TASK STATEMENT ::
Exactly as they stand, the data below are to be printed again.

[Collection entries]
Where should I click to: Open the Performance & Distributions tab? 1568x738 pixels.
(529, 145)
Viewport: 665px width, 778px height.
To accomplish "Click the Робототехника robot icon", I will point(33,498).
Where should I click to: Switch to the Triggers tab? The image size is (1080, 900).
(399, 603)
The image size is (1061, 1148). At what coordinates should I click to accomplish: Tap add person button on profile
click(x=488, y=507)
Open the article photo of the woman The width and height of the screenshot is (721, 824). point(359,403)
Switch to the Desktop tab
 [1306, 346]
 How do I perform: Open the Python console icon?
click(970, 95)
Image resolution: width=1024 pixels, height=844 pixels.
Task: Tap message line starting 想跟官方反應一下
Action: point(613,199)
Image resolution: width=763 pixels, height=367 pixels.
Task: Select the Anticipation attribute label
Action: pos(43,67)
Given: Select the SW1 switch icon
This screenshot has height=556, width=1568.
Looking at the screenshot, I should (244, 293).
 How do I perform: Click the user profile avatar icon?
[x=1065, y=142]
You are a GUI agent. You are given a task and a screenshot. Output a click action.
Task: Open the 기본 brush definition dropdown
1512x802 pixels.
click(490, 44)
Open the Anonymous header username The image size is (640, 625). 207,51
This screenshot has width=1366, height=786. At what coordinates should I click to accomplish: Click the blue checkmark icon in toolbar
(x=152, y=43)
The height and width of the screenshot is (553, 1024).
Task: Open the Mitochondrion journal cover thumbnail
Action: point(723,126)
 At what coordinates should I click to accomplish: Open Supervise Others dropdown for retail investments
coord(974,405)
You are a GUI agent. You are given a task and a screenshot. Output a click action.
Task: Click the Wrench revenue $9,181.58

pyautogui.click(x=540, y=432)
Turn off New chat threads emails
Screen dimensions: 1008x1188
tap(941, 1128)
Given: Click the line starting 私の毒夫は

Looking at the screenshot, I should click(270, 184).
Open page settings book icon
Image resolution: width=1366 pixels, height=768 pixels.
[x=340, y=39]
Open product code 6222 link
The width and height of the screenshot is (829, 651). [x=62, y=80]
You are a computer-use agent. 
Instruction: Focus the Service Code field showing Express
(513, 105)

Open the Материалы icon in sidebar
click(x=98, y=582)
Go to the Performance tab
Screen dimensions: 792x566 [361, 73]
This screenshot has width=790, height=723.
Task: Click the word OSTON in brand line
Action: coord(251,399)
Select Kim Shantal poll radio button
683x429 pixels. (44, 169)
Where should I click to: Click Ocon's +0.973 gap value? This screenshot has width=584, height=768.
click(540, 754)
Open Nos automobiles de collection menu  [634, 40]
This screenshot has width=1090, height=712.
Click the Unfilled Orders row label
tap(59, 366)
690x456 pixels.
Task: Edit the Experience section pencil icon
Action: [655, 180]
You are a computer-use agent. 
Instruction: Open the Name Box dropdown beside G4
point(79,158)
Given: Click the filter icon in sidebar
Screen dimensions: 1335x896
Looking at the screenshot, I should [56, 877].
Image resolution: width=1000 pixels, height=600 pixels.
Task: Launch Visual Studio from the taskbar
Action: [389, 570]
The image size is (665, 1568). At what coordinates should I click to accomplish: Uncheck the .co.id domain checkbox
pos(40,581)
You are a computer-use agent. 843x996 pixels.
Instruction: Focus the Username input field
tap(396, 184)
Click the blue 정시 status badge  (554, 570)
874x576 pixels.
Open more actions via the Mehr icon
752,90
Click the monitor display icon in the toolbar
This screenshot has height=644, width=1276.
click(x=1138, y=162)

ANSWER TO THE PROBLEM ::
Where should I click to: Open the Performance & Distributions tab? 1568x738 pixels.
(529, 145)
Viewport: 665px width, 778px height.
To accomplish "Click the Робототехника robot icon", I will point(33,498).
Where should I click to: Switch to the Triggers tab? The image size is (1080, 900).
(399, 603)
The image size is (1061, 1148). At what coordinates should I click to accomplish: Tap add person button on profile
click(x=488, y=507)
Open the article photo of the woman The width and height of the screenshot is (721, 824). point(359,403)
Switch to the Desktop tab
 [1306, 346]
 How do I perform: Open the Python console icon?
click(970, 95)
Image resolution: width=1024 pixels, height=844 pixels.
Task: Tap message line starting 想跟官方反應一下
Action: point(613,199)
Image resolution: width=763 pixels, height=367 pixels.
Task: Select the Anticipation attribute label
Action: pos(43,67)
Given: Select the SW1 switch icon
This screenshot has height=556, width=1568.
Looking at the screenshot, I should (244, 293).
 How do I perform: Click the user profile avatar icon?
[x=1065, y=142]
You are a GUI agent. You are given a task and a screenshot. Output a click action.
Task: Open the 기본 brush definition dropdown
1512x802 pixels.
click(490, 44)
Open the Anonymous header username The image size is (640, 625). 207,51
This screenshot has width=1366, height=786. At what coordinates should I click to accomplish: Click the blue checkmark icon in toolbar
(x=152, y=43)
The height and width of the screenshot is (553, 1024).
Task: Open the Mitochondrion journal cover thumbnail
Action: point(723,126)
 At what coordinates should I click to accomplish: Open Supervise Others dropdown for retail investments
coord(974,405)
You are a GUI agent. You are given a task and a screenshot. Output a click action.
Task: Click the Wrench revenue $9,181.58

pyautogui.click(x=540, y=432)
Turn off New chat threads emails
Screen dimensions: 1008x1188
tap(941, 1128)
Given: Click the line starting 私の毒夫は

Looking at the screenshot, I should click(270, 184).
Open page settings book icon
Image resolution: width=1366 pixels, height=768 pixels.
[x=340, y=39]
Open product code 6222 link
The width and height of the screenshot is (829, 651). [x=62, y=80]
You are a computer-use agent. 
Instruction: Focus the Service Code field showing Express
(513, 105)

Open the Материалы icon in sidebar
click(x=98, y=582)
Go to the Performance tab
Screen dimensions: 792x566 [361, 73]
This screenshot has width=790, height=723.
Task: Click the word OSTON in brand line
Action: coord(251,399)
Select Kim Shantal poll radio button
683x429 pixels. (44, 169)
Where should I click to: Click Ocon's +0.973 gap value? This screenshot has width=584, height=768.
click(540, 754)
Open Nos automobiles de collection menu  [634, 40]
This screenshot has width=1090, height=712.
Click the Unfilled Orders row label
tap(59, 366)
690x456 pixels.
Task: Edit the Experience section pencil icon
Action: [655, 180]
You are a computer-use agent. 
Instruction: Open the Name Box dropdown beside G4
point(79,158)
Given: Click the filter icon in sidebar
Screen dimensions: 1335x896
Looking at the screenshot, I should [56, 877].
Image resolution: width=1000 pixels, height=600 pixels.
Task: Launch Visual Studio from the taskbar
Action: [389, 570]
The image size is (665, 1568). At what coordinates should I click to accomplish: Uncheck the .co.id domain checkbox
pos(40,581)
You are a computer-use agent. 843x996 pixels.
Instruction: Focus the Username input field
tap(396, 184)
Click the blue 정시 status badge  (554, 570)
874x576 pixels.
Open more actions via the Mehr icon
752,90
Click the monitor display icon in the toolbar
This screenshot has height=644, width=1276.
click(x=1138, y=162)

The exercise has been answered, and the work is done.